(Entries on finding words and elements)

# # # # #

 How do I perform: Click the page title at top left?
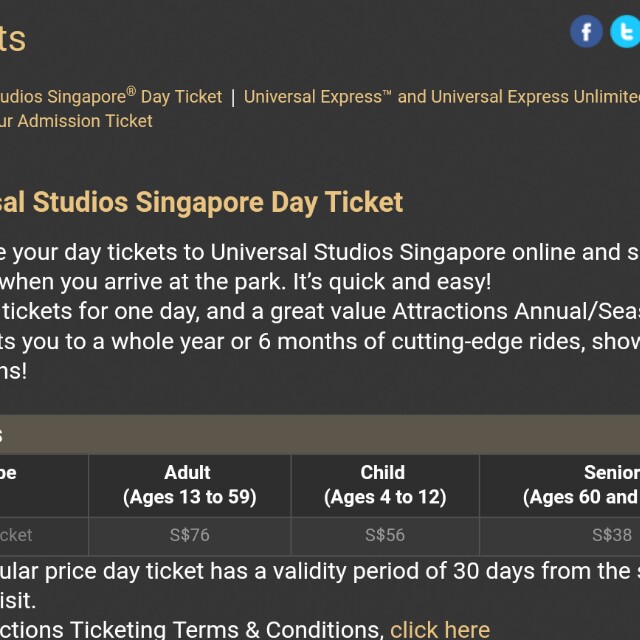coord(13,39)
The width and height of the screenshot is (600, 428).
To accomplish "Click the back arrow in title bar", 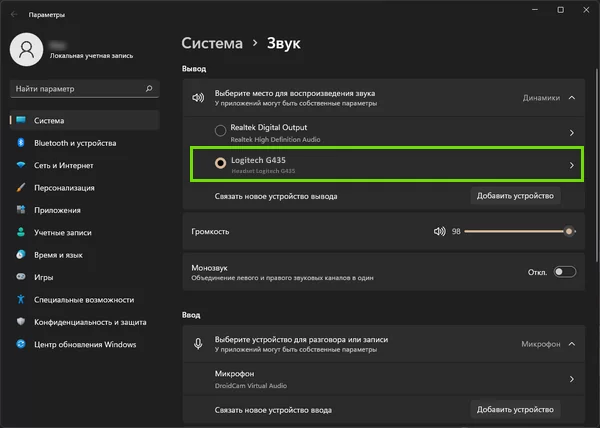I will [13, 15].
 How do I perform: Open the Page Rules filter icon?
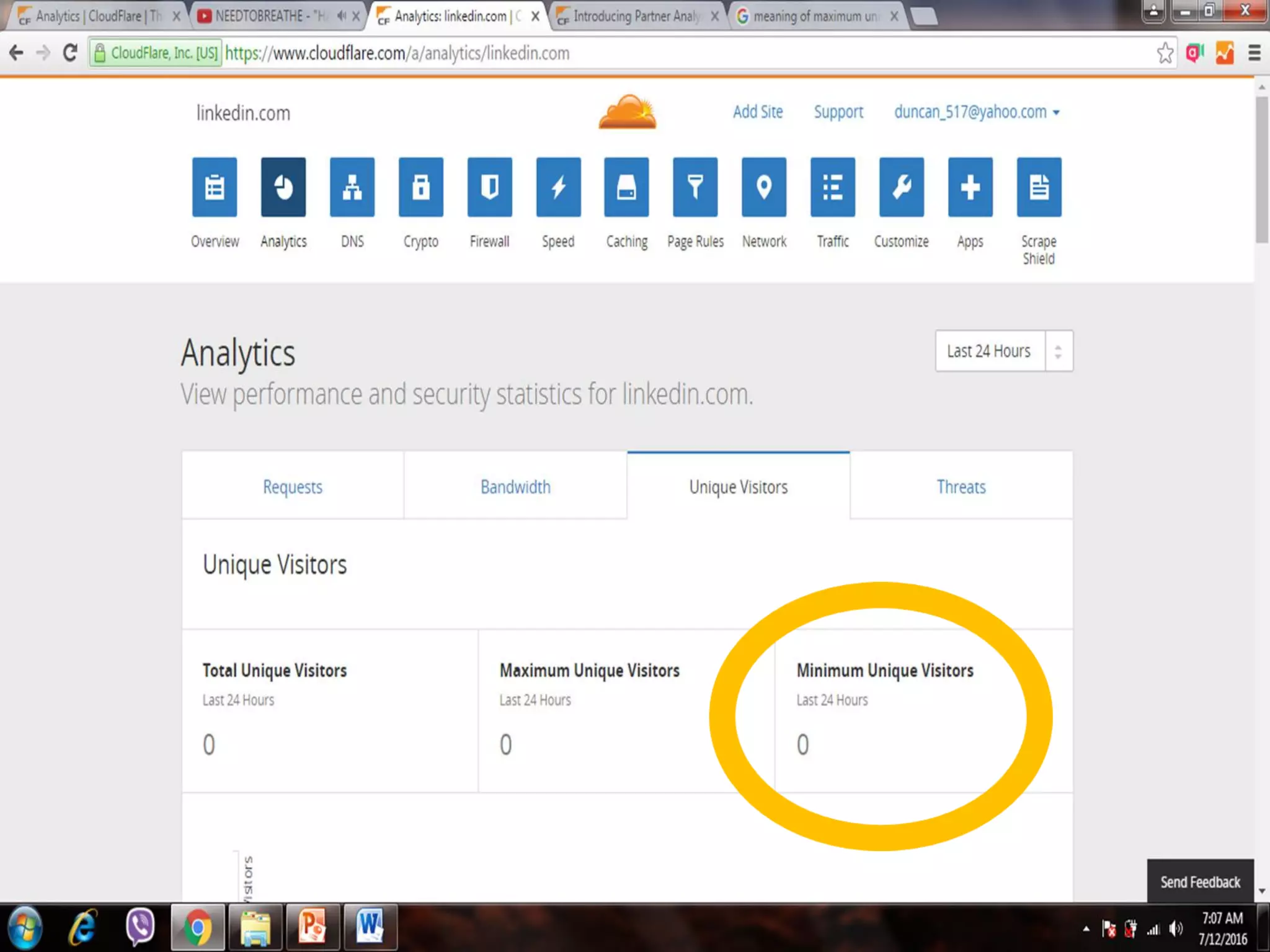click(x=695, y=187)
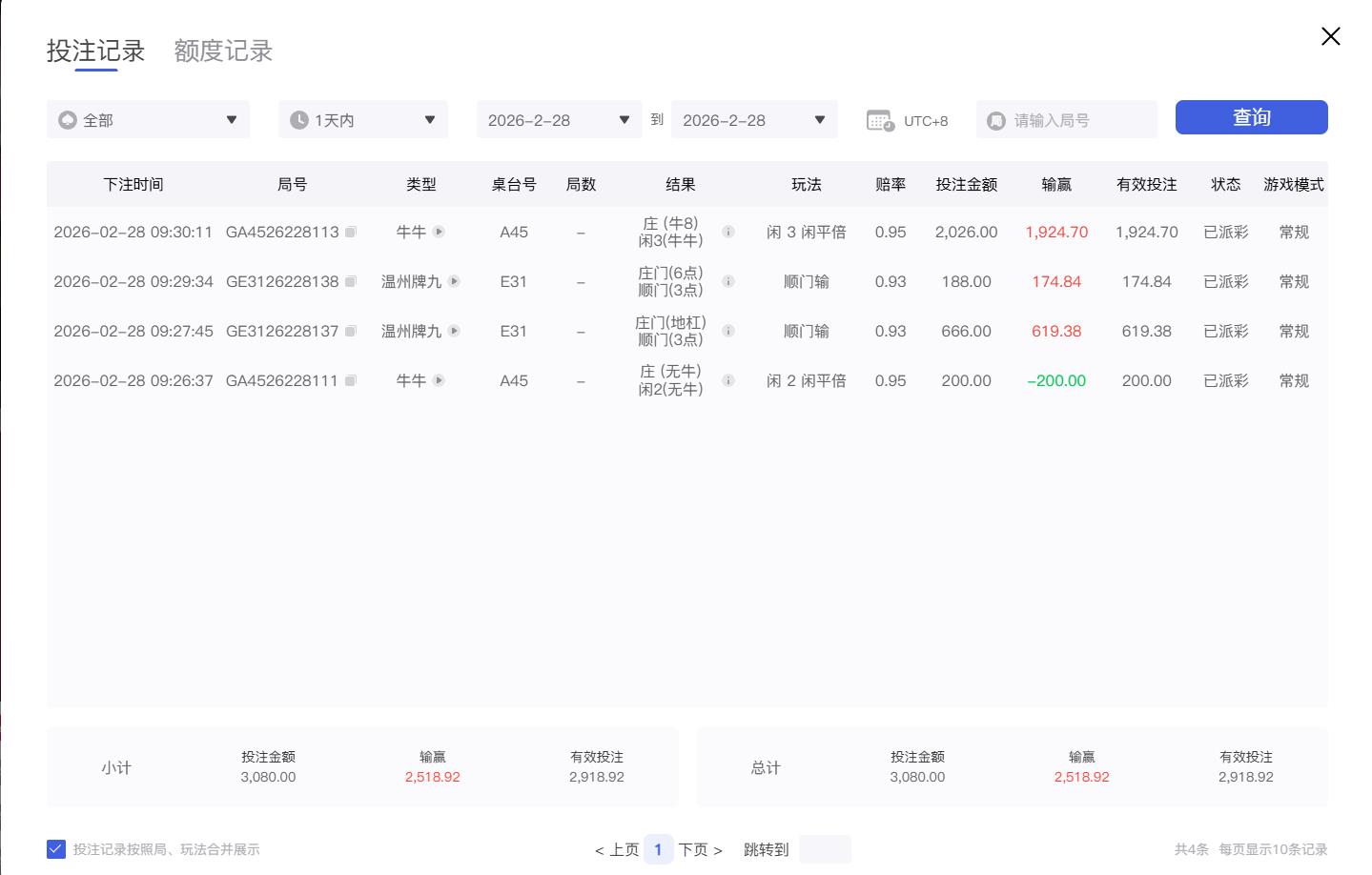Select page 1 in the pagination bar

[659, 849]
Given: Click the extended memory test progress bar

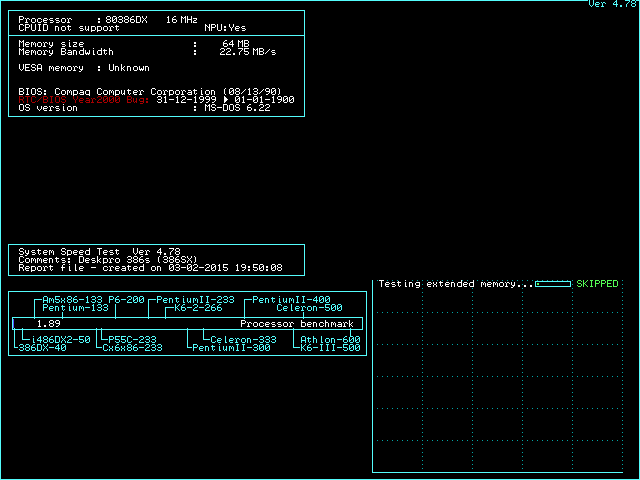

# # # # #

Rename "filter icon" to "filter button" in everything from the line containing "How do I perform: Open" down to the end of the items, keeping all else unchanged. Leave the pictures out of your answer.

 How do I perform: Open the Page Rules filter button?
click(x=695, y=187)
Select page 1 in the pagination bar

[659, 849]
Given: Click the extended memory test progress bar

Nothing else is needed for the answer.